Regardless of the outcome, the most likely consequence of the demonstrations is their effect on Russia’s relations with the West, and with the United States in particular. Russian leaders have a tendency to view any democratic outbreaks in the region as products of underhanded manipulations by outside powers. Conspiracy theories of Western involvement abound: just a few months ago, the head of Russia’s space agency claimed that recent satellite failures were caused by American interference. Closer to earth, any anti-regime upheaval is likely to be seen as outside provocation, which will lead to tensions in U.S.-Russian relations over the short term. Russia has repeatedly accused the State Department of fomenting the protests. This distrust recently displayed itself in the frosty reception of the new U.S. Ambassador Michael McFaul, who met with opposition figures during his second day in office in mid-January. The following evening, the Russian media accused him of promoting intrigue and revolution – a short honey-moon indeed, and one likely to signal continuing anxiety.
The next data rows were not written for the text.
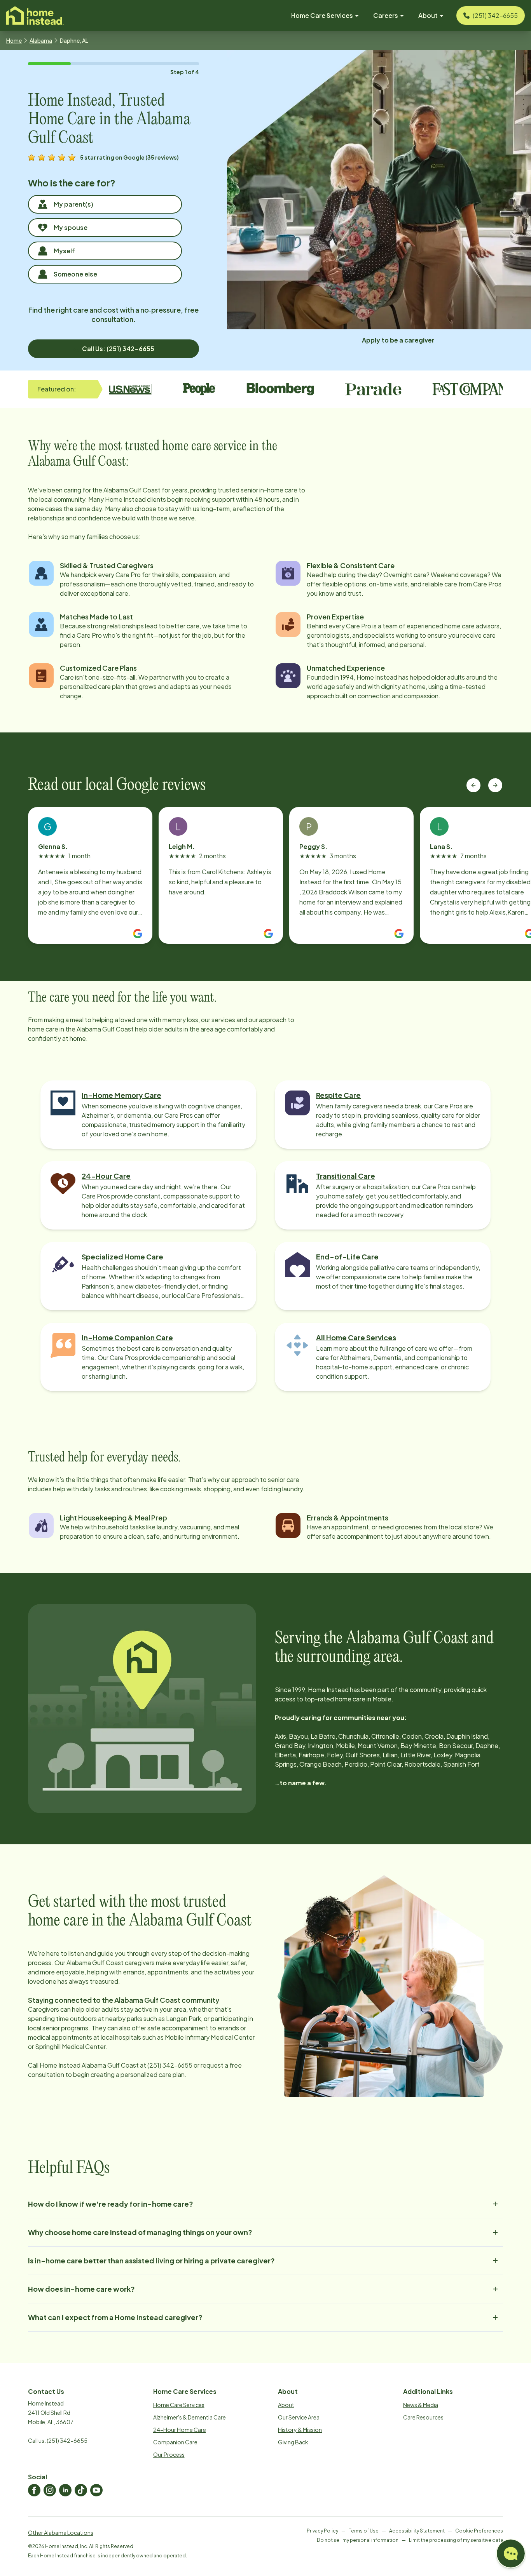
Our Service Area (299, 2417)
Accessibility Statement (417, 2531)
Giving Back (293, 2442)
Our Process (169, 2454)
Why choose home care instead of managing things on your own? (140, 2232)
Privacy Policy (322, 2531)
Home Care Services (178, 2404)
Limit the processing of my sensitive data (456, 2540)
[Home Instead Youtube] (96, 2490)
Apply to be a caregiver (398, 340)
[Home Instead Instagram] (50, 2490)
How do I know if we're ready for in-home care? (110, 2203)
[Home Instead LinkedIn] (65, 2490)
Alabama (41, 40)
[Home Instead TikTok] (81, 2490)
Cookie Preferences (479, 2531)
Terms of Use (364, 2531)
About (286, 2404)
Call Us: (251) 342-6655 (118, 348)
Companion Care (175, 2442)
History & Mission (300, 2429)
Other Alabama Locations (60, 2532)
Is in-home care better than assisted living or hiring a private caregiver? (151, 2260)
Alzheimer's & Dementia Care (189, 2417)
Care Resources (423, 2417)
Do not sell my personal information (357, 2540)
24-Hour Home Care (179, 2429)
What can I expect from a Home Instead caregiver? (115, 2317)
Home (14, 40)
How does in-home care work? (81, 2288)
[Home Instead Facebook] (34, 2490)
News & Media (420, 2404)
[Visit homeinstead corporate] (35, 15)
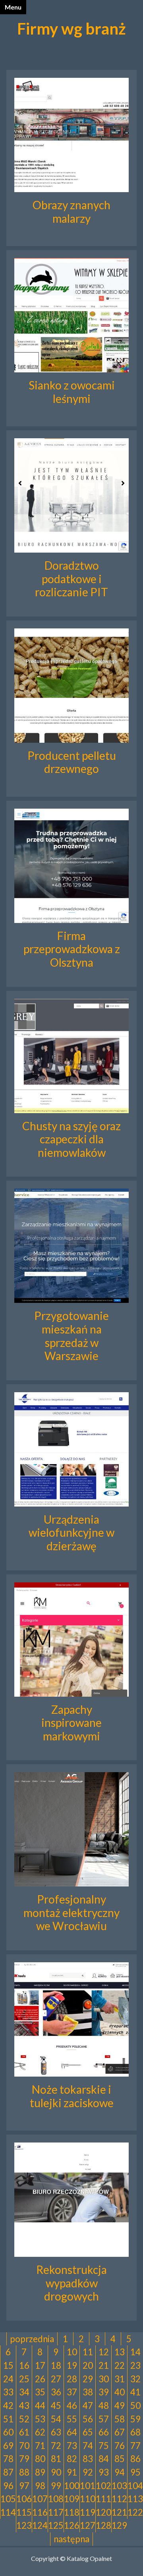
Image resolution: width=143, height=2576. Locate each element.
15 (8, 2365)
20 (88, 2365)
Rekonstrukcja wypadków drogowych (71, 2283)
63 (56, 2432)
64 (72, 2432)
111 (103, 2498)
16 (24, 2365)
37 (72, 2392)
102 (103, 2485)
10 (72, 2352)
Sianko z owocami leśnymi (72, 391)
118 (71, 2512)
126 (71, 2525)
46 (72, 2405)
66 (104, 2432)
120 (103, 2512)
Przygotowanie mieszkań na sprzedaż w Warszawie (71, 1335)
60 (8, 2432)
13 (119, 2352)
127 (87, 2525)
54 (56, 2419)
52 (24, 2419)
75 (104, 2445)
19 (72, 2365)
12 (104, 2352)
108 (56, 2498)
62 (40, 2432)
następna (71, 2539)
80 (40, 2458)
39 (104, 2392)
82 (72, 2458)
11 (88, 2352)
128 (103, 2525)
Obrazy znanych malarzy (71, 211)
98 (40, 2485)
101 (87, 2485)
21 (104, 2365)
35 (40, 2392)
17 (40, 2365)
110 (87, 2498)
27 (56, 2379)
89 (40, 2472)
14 (135, 2352)
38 (88, 2392)
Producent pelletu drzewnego (71, 762)
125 (56, 2525)
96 (8, 2485)
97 (24, 2485)
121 (119, 2512)
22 (119, 2365)
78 (8, 2458)
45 (56, 2405)
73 (72, 2445)
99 (56, 2485)
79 (24, 2458)
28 (72, 2379)
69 (8, 2445)
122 (135, 2512)
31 (119, 2379)
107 (40, 2498)
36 (56, 2392)
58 (119, 2419)
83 (88, 2458)
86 (135, 2458)
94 (119, 2472)
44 (40, 2405)
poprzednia (32, 2338)
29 (88, 2379)
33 (8, 2392)
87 (8, 2472)
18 (56, 2365)
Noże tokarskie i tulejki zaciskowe (72, 2096)
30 (104, 2379)
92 (88, 2472)
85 (119, 2458)
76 (119, 2445)
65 (88, 2432)
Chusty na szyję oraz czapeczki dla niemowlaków (71, 1139)
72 (56, 2445)
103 (119, 2485)
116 (40, 2512)
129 (119, 2525)
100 (71, 2485)
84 (104, 2458)
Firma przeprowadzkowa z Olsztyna (71, 949)
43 (24, 2405)
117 (56, 2512)
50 (135, 2405)
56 (88, 2419)
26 (40, 2379)
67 (119, 2432)
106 (24, 2498)
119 (87, 2512)
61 (24, 2432)
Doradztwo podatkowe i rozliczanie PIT (71, 579)
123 (24, 2525)
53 (40, 2419)
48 (104, 2405)
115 (24, 2512)
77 (135, 2445)
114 (8, 2512)
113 (135, 2498)
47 (88, 2405)
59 (135, 2419)
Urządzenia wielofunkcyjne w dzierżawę (71, 1532)
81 (56, 2458)
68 (135, 2432)
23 (135, 2365)
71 (40, 2445)
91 (72, 2472)
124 (40, 2525)
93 (104, 2472)
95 (135, 2472)
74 (88, 2445)
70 (24, 2445)
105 (8, 2498)
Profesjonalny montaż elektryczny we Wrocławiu (71, 1912)
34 (24, 2392)
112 (119, 2498)
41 (135, 2392)
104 (135, 2485)
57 (104, 2419)
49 (119, 2405)
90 (56, 2472)
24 (8, 2379)
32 (135, 2379)
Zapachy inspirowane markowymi (71, 1723)
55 (72, 2419)
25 (24, 2379)
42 (8, 2405)
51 (8, 2419)
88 (24, 2472)
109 (71, 2498)
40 (119, 2392)
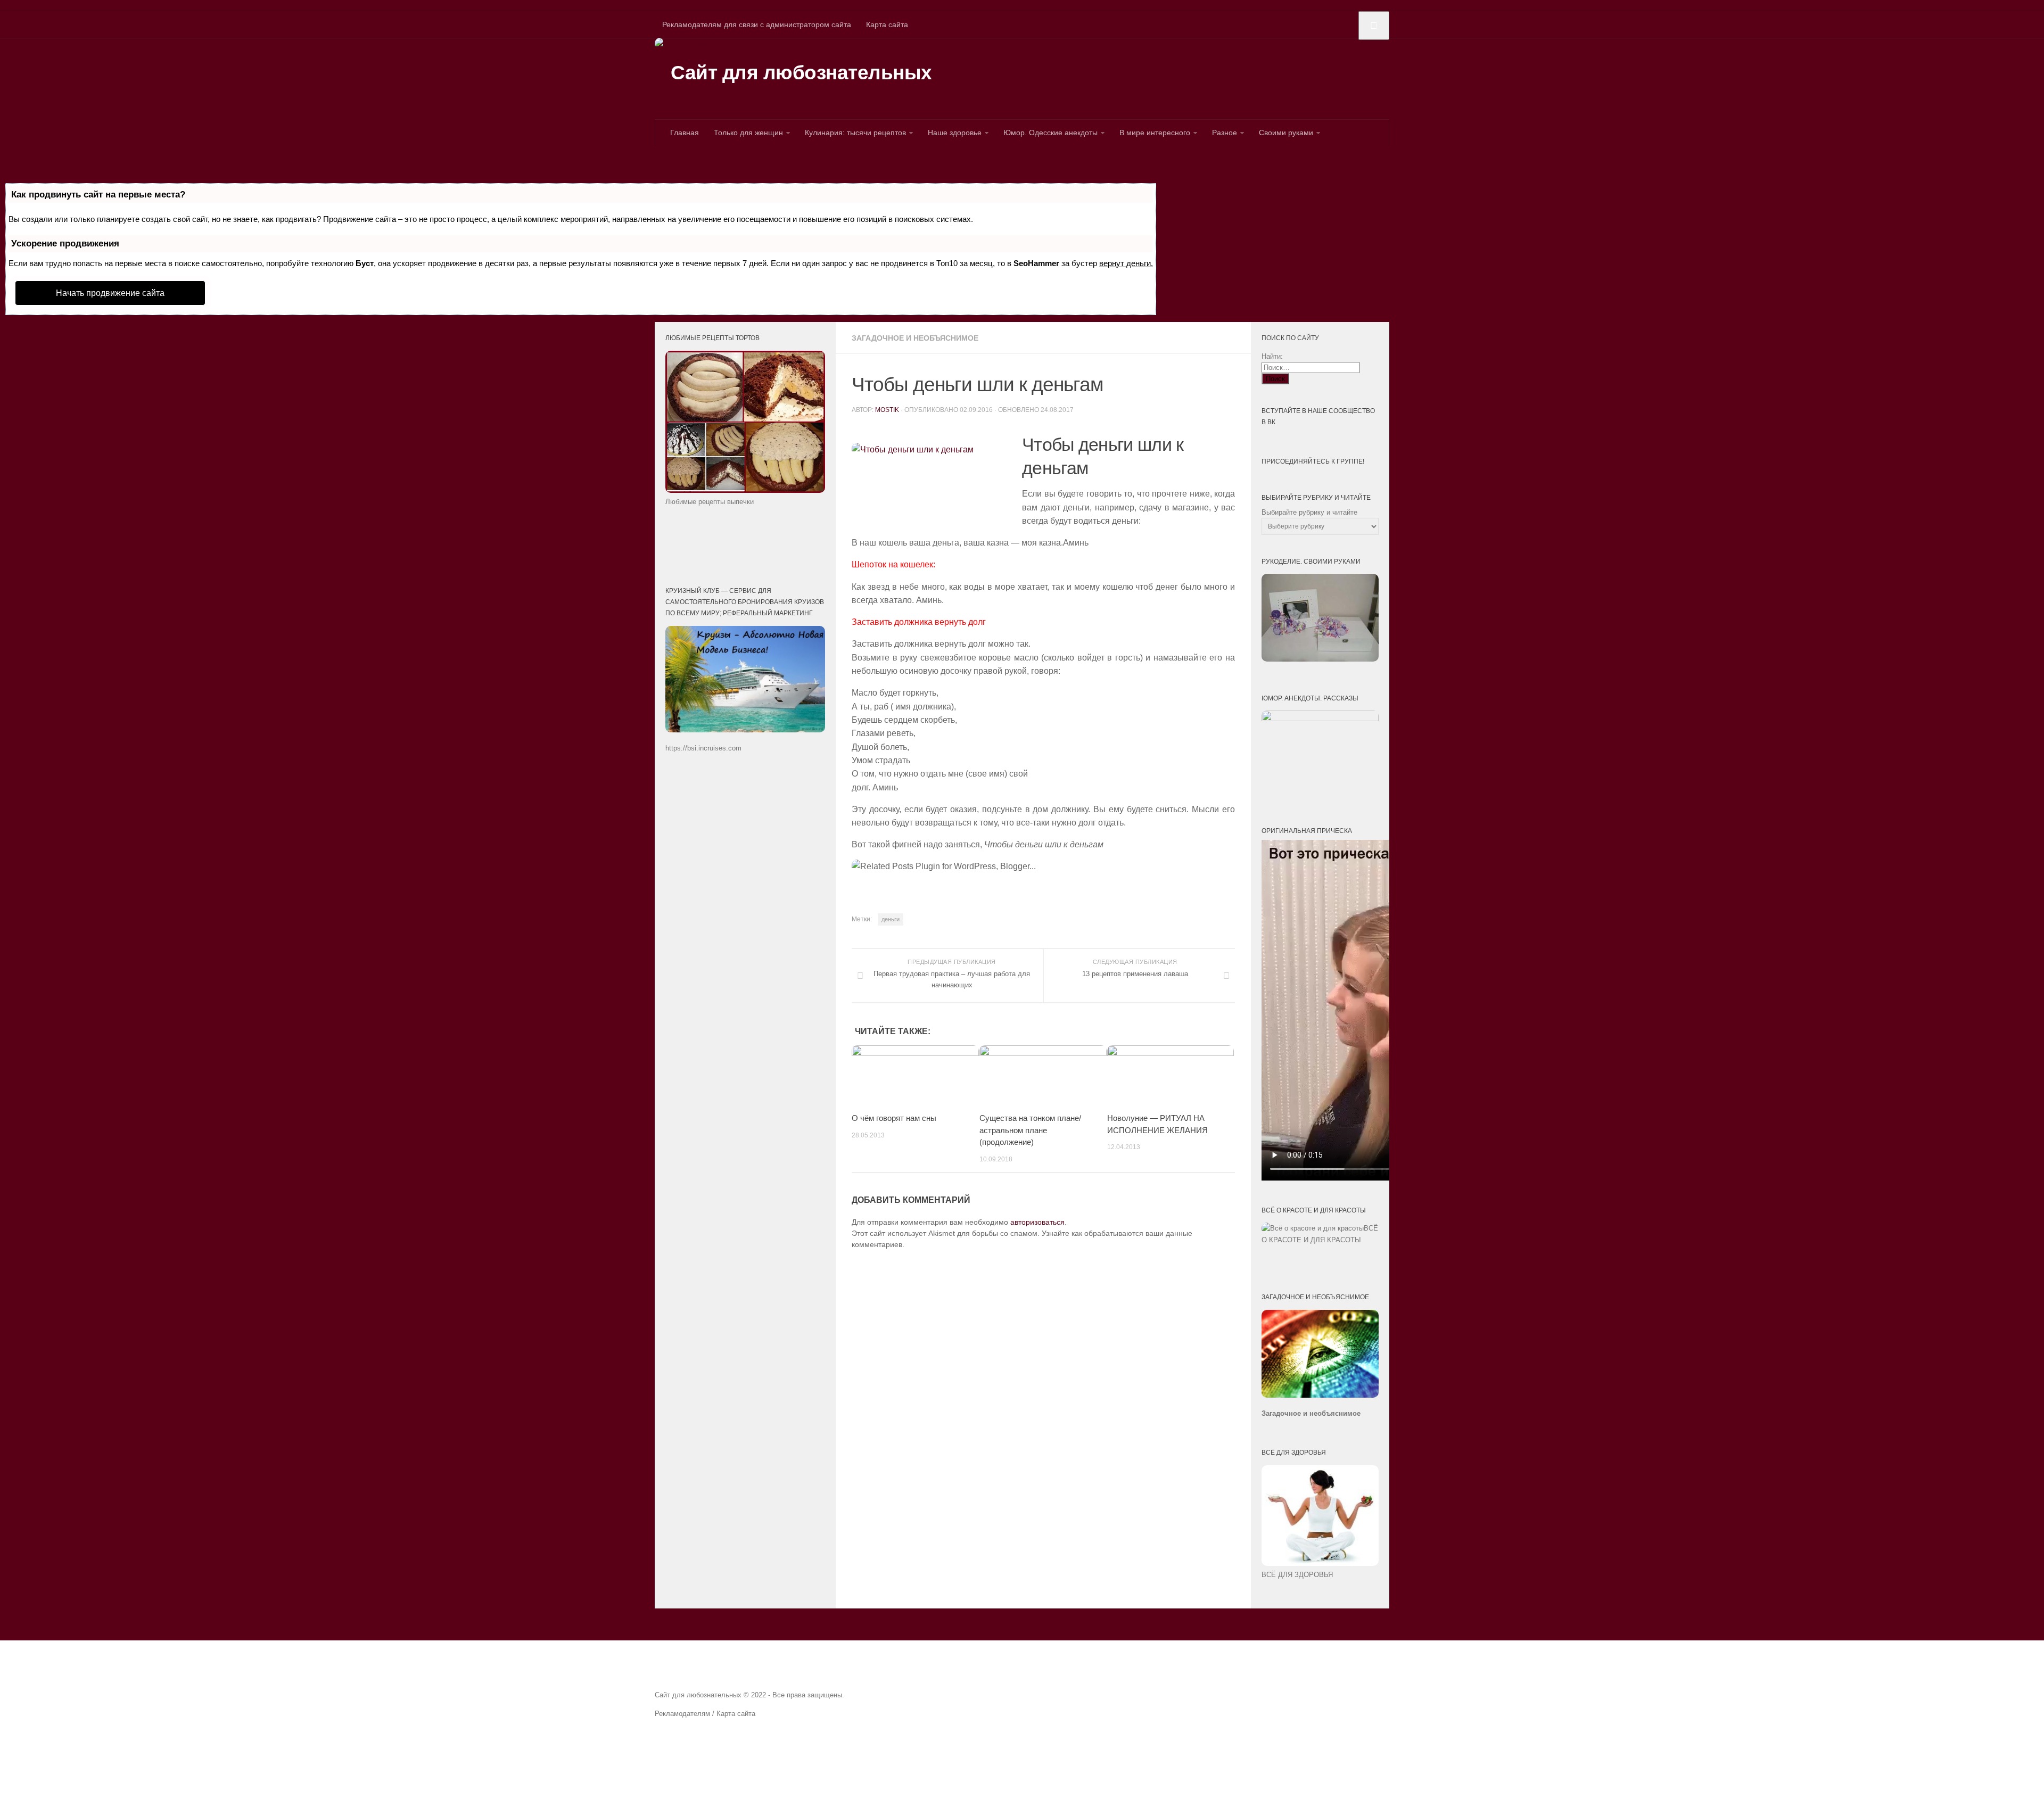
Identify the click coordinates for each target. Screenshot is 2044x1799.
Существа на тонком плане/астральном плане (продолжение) (1030, 1129)
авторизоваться (1037, 1222)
More recently, Britain, France and the United States have been pushing for a UN resolution to deal with Syria’s worsening civil war. Threatened by unrest at home, Russia has little enthusiasm for supporting it abroad, particularly with the backing of the very same countries it claims are poisoning Russia’s backyard. Russia’s support for decisive action in Syria was never whole-hearted, but the protests have made its participation even less probable. In fact, only yesterday the State Department accused Russia of supplying the Syrian government with attack helicopters.
In short, it appears the most likely unintended consequence of the protests is a deepening clash between Russia and the United States, in both their bilateral relations and at the UN negotiating table. Ironically, the spread of the Arab wave into Russia may undermine its momentum in the very region of its origin.
Russia’s protestors are pursuing an important and laudatory goal, and the West should not shy away from applauding their courage. But hopeful outside observers should remember that waves not only swell – they crash, too.